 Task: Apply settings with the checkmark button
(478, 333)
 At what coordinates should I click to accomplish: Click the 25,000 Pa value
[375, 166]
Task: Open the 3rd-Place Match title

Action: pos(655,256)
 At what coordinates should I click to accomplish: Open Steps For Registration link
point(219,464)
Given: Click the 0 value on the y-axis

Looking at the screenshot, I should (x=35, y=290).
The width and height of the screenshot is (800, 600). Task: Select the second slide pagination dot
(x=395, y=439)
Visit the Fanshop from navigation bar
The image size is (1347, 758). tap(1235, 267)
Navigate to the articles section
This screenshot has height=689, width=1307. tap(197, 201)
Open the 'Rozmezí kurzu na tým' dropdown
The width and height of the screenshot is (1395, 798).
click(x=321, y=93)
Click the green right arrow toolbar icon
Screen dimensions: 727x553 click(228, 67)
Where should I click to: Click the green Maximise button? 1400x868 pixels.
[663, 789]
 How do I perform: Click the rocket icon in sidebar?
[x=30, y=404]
_ _ _
-- WHAT YOU HAVE TO DO --
Repeat, character for character, the lines from the one that holds "How do I perform: Click" to the final line of the material, inclusive, and no other lines.

-- EXERCISE SOLUTION --
 How do I perform: Click the rocket icon in sidebar?
[x=30, y=404]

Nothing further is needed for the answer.